═════ READING PASSAGE

Getting to grips with . . .

What does Nigel Farage’s Reform Party stand for - and will it succeed?

End to lockdown could undo party focused on opposing further Covid restrictions

Nigel Farage has cut the fee to stand as a candidate for his new Reform Party from £30 to £10 ahead of May’s local elections. 

Daily Mail deputy political editor, John Stevens, tweeted that the party had “slashed” the application payment in a move that suggests the rebranded Brexit Party is “struggling” to attract viable candidates to stand for Farage’s newest political vehicle.

“Love him or loathe him, Farage has proved himself a political force to be reckoned with,” says BBC political correspondent Alex Forsyth. But news that Reform is having to hunt for candidates has raised questions over whether it is a “future force or busted flush”.  

What it stands for

When Farage launched the rebranded party last November, his main focus was on anti-lockdown messaging.  

A spokesperson for Reform told The Guardian at the time that “the lockdown doesn’t seem to gel with lived reality”, adding: “Yes, we all know people who have been ill… but how many of those have died have been under 60?”

Beyond that, details about the party’s policies have been vague. However, Farage did tell the BBC that some elements of his UKIP platform would remain, saying: “There are many areas of the UK that need real, bold reform: our economy, House of Lords, BBC, civil service and the voting system.”

Will it succeed?

Boris Johnson is planning a cautious easing of Covid-19 restrictions, with the aim of making the current lockdown the final one, in a blow to an anti-lockdown party like Reform.

Farage is also a “poor frontman for lockdown scepticism”, New Statesman political editor, Stephen Bush, says. “The problem for Farage is that his old electoral coalition does not map cleanly on to his new issue: opposition to lockdown regulations.”

Indeed, YouGov polling before the latest lockdown found that the vast majority (85%) of Britons support the national lockdown measures, including 62% who “strongly” support them. 

However, Farage has never led parties that were interested in winning a majority of voters, but has maintained influence by chipping away at the base of the major parties.

Polling by the Electoral Reform Society in late 2020 found that 71% of the public support an overhaul of the House of Lords, while YouGov found in October 2020 that 44% of voters back a move to proportional representation. This suggests that Farage could find limited success running on policies similar to his UKIP manifestos.

“I can’t see how a Farage-led anti-lockdown party is going to do all that well – there just isn’t enough overlap between his voters and opponents of lockdown,” Bush says. But he adds that what should worry Johnson - and to a lesser degree Keir Starmer - is that “he is looking for new ways to involve himself in politics”. 

“If opposing lockdown isn’t the cause that works for him, he is likely to find another, more effective, vehicle by the time of the next general election.”

══════════
═════ EXTRACTED MATERIAL

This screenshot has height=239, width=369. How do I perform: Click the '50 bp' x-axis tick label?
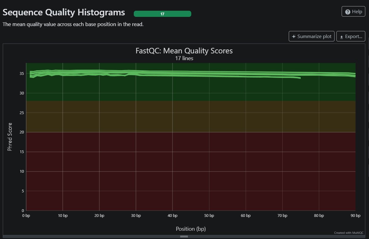[x=209, y=216]
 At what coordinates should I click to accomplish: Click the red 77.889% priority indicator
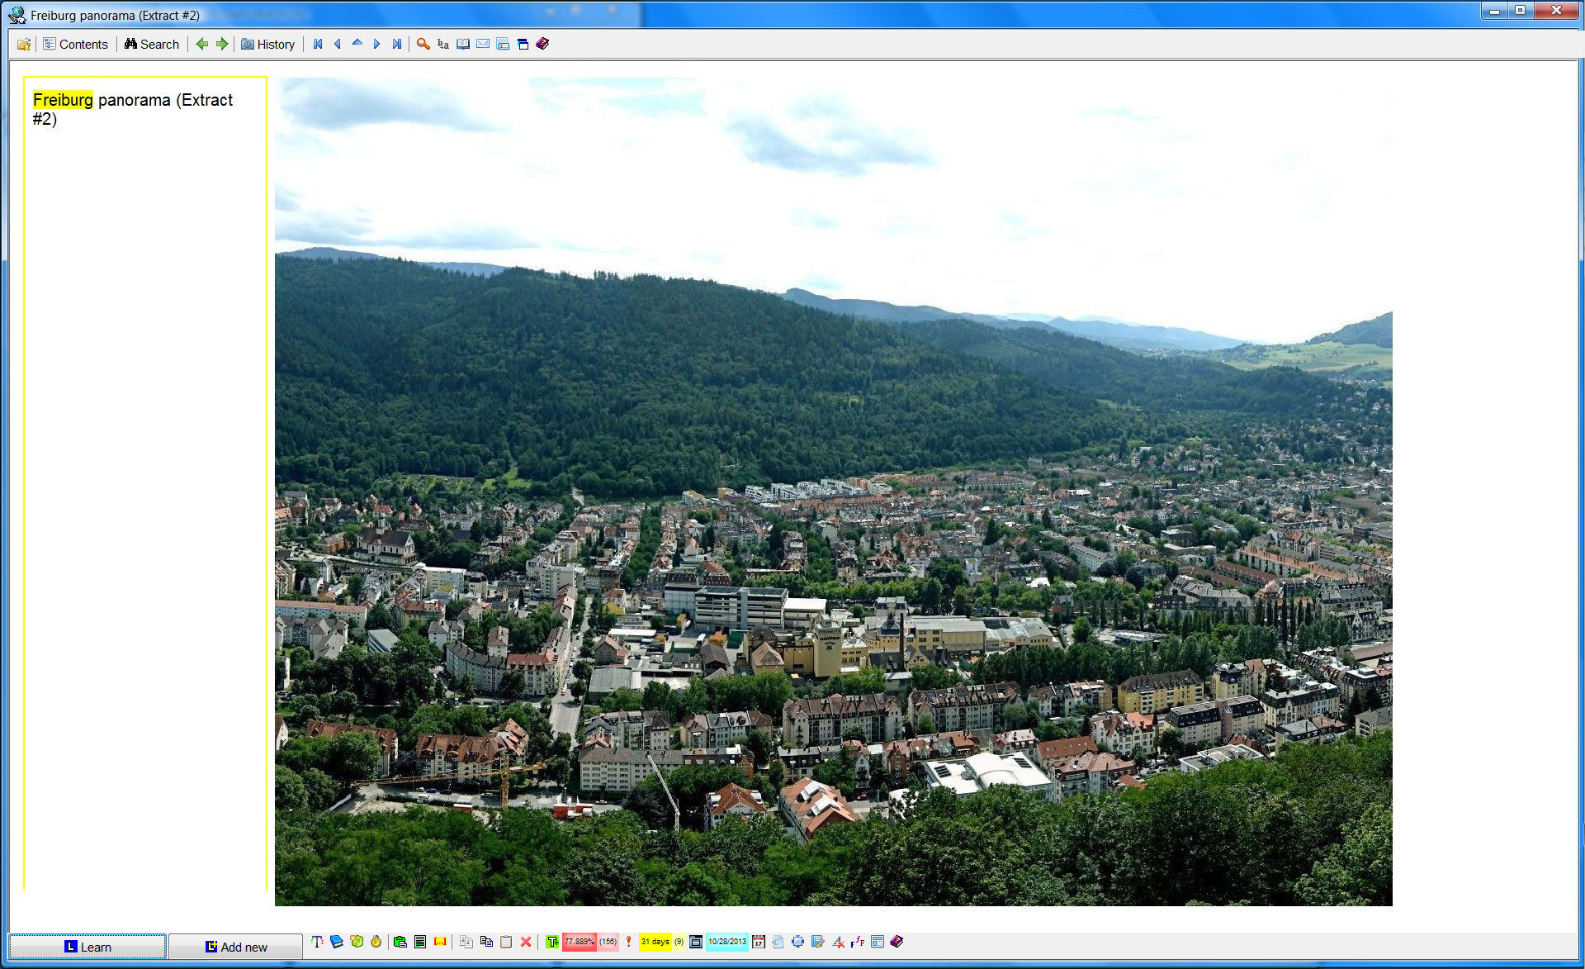tap(580, 942)
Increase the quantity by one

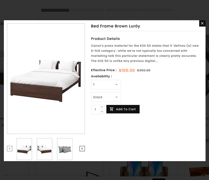click(102, 107)
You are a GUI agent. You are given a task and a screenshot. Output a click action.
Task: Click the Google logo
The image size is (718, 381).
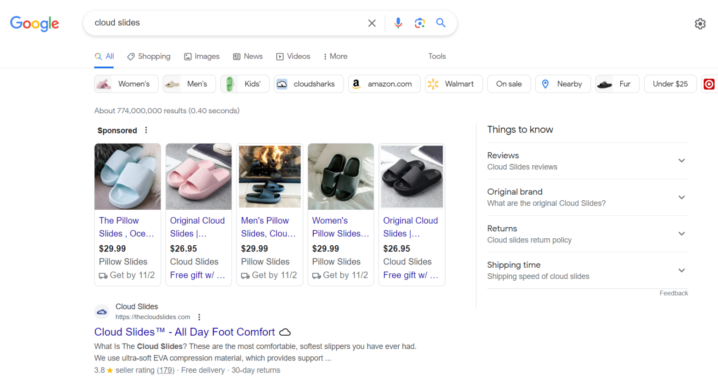click(x=34, y=24)
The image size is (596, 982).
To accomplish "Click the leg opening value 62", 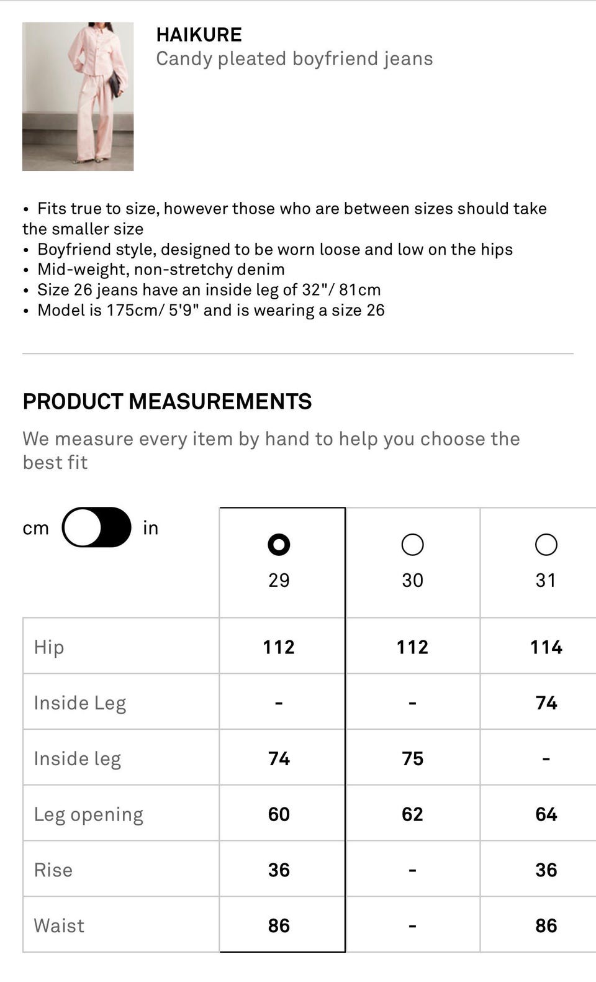I will pos(412,814).
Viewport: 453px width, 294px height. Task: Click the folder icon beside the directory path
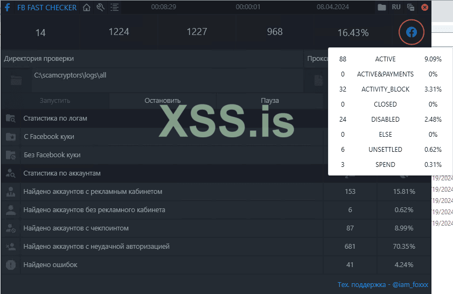[16, 80]
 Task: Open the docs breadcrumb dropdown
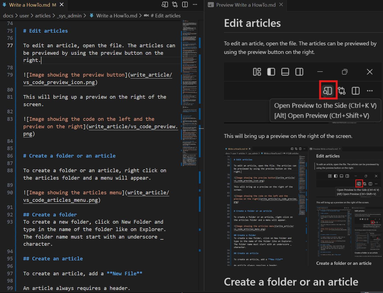pos(8,15)
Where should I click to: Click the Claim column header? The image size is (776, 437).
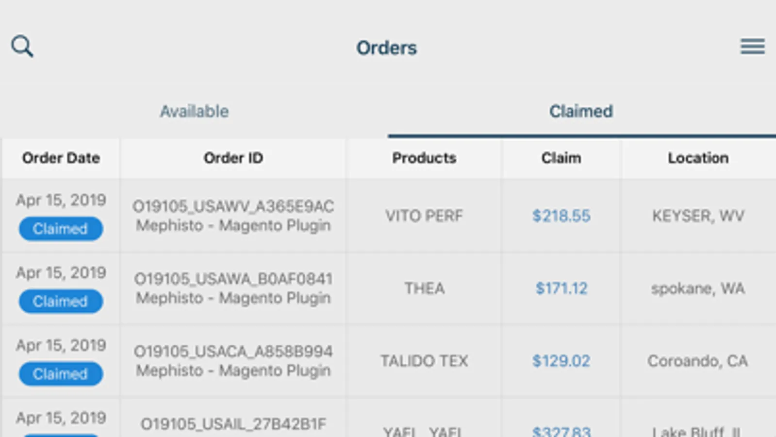(561, 158)
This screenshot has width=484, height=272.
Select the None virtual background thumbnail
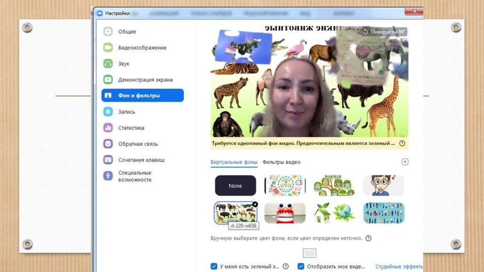[x=235, y=186]
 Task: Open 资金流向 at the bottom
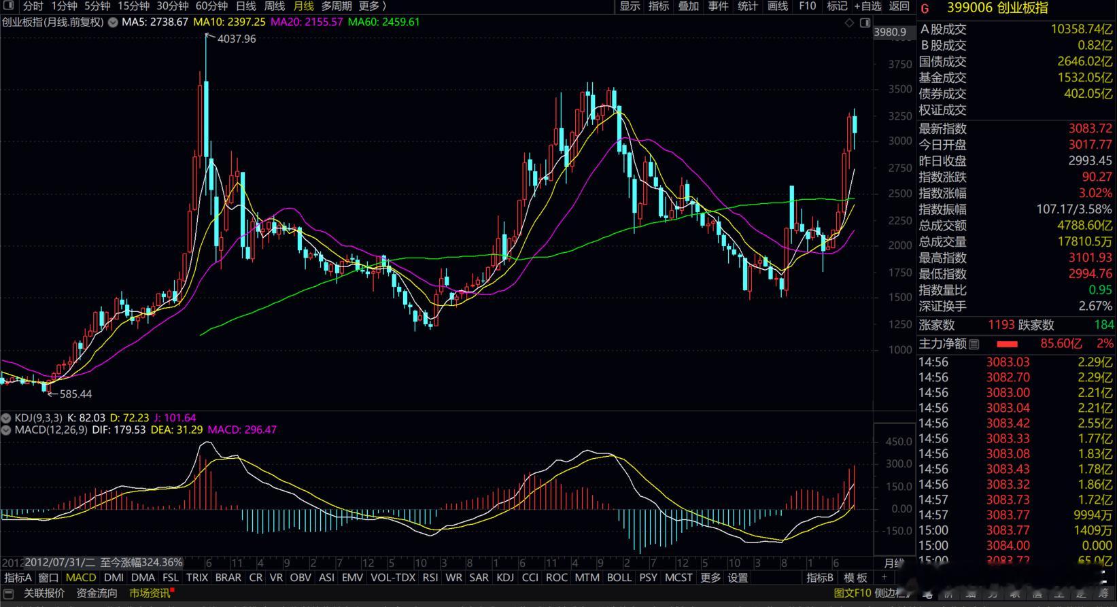97,593
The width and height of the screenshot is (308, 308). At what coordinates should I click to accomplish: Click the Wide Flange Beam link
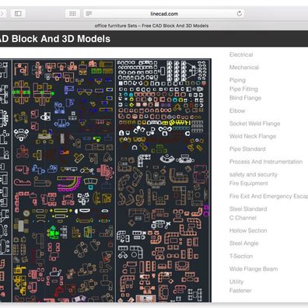coord(254,269)
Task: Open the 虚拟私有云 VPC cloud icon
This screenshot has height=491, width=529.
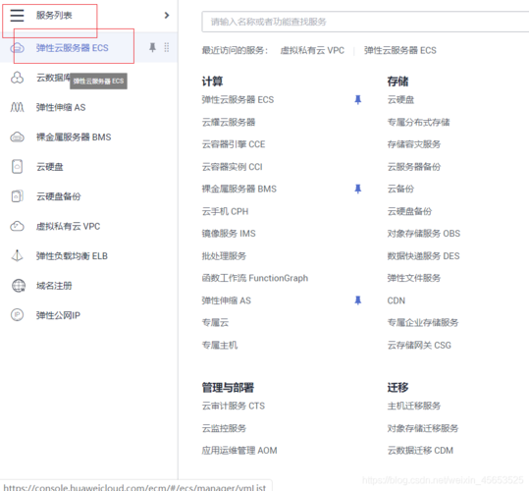Action: 18,226
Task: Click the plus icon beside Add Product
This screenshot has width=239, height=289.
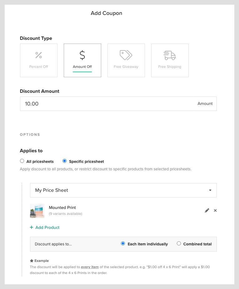Action: [32, 227]
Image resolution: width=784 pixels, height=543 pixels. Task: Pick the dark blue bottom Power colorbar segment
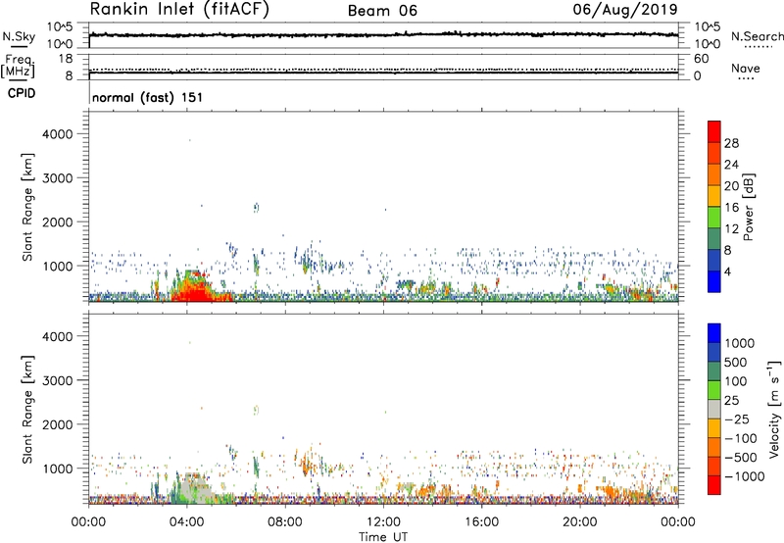tap(712, 280)
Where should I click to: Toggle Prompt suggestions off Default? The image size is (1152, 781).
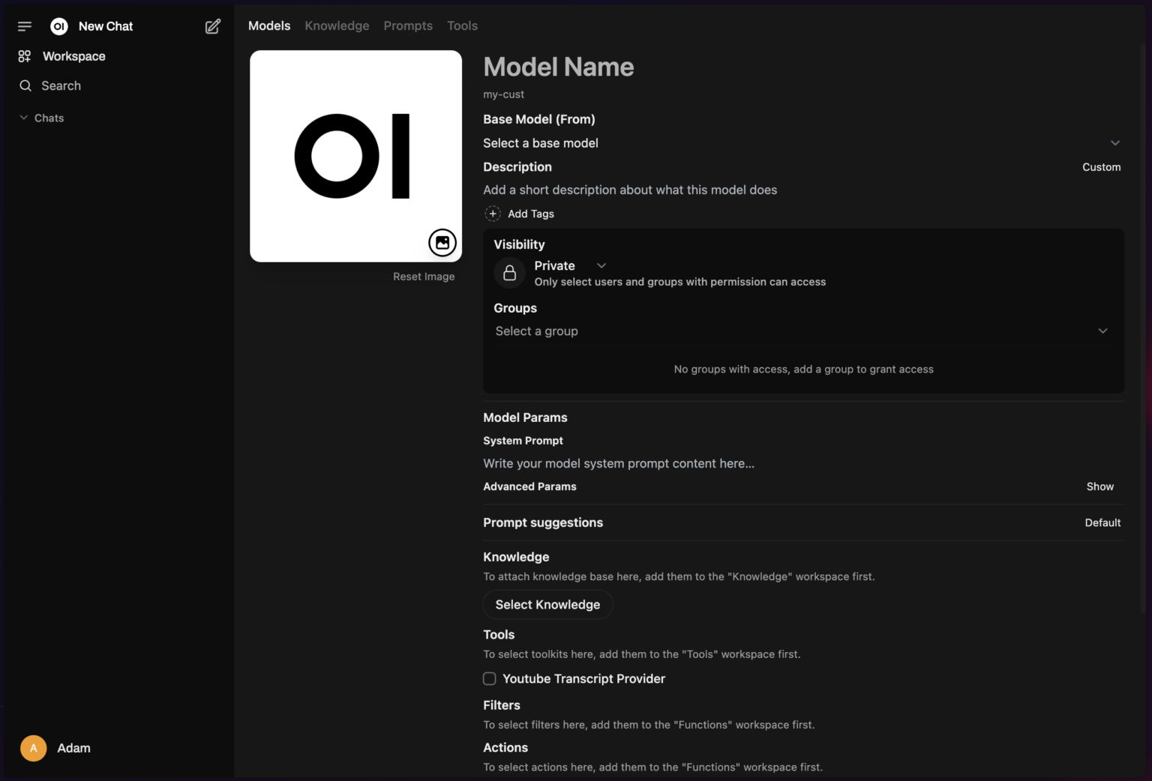point(1103,522)
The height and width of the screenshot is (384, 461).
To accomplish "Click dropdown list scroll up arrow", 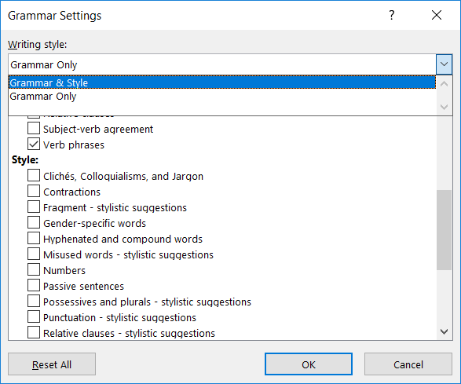I will [444, 84].
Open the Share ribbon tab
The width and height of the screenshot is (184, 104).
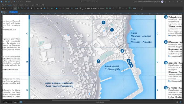(x=38, y=5)
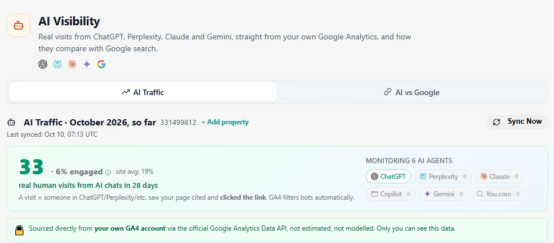This screenshot has width=554, height=243.
Task: Click the + Add property link
Action: (x=225, y=122)
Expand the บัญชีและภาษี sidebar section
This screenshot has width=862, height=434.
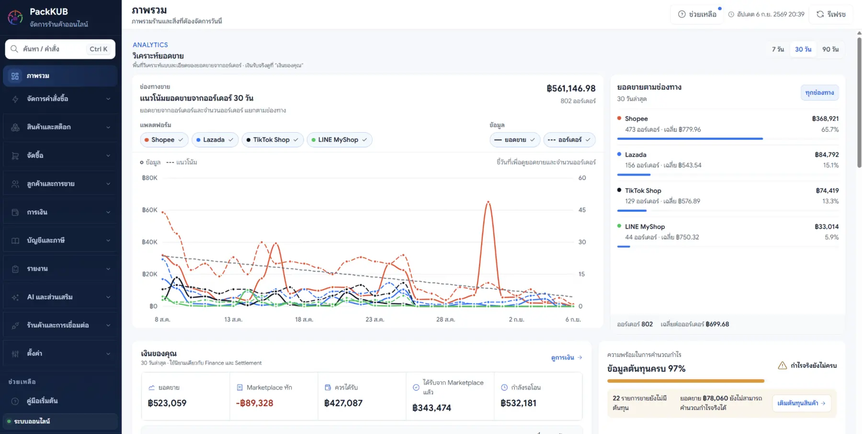[x=60, y=240]
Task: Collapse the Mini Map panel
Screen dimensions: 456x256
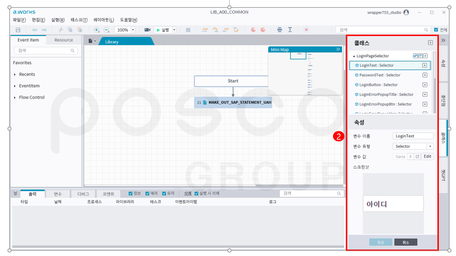Action: click(338, 50)
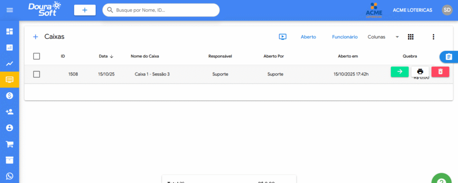Open the grid view apps icon
This screenshot has height=183, width=458.
411,37
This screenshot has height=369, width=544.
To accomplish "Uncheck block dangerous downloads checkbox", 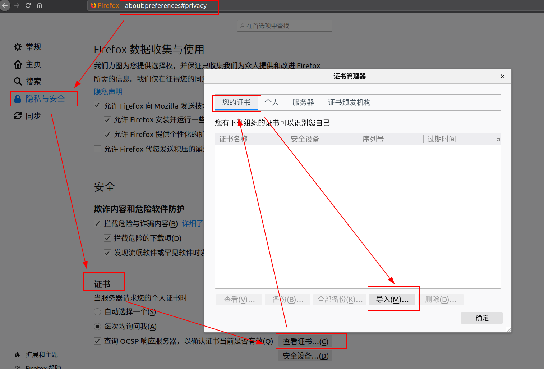I will click(x=107, y=238).
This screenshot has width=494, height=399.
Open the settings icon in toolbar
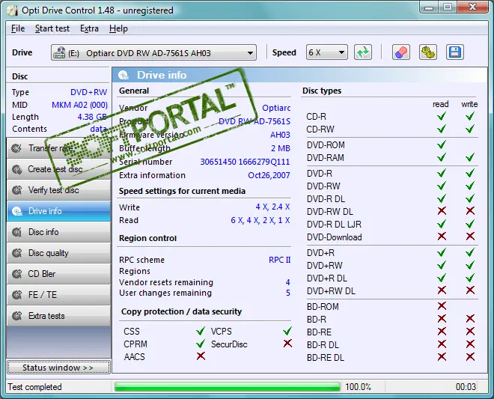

══════════

**EXERCISE SET**
**1)** In the article on Nigel Farage's Reform Party, what was the fee to stand as a candidate cut to, and from what amount?
**2)** Set down, word for word, the stretch of the article on Nigel Farage's Reform Party from "Daily Mail deputy" through "newest political vehicle.".

**ANSWERS IN ORDER**
**1)** It was cut from £30 to £10.

**2)**
Daily Mail deputy political editor, John Stevens, tweeted that the party had “slashed” the application payment in a move that suggests the rebranded Brexit Party is “struggling” to attract viable candidates to stand for Farage’s newest political vehicle.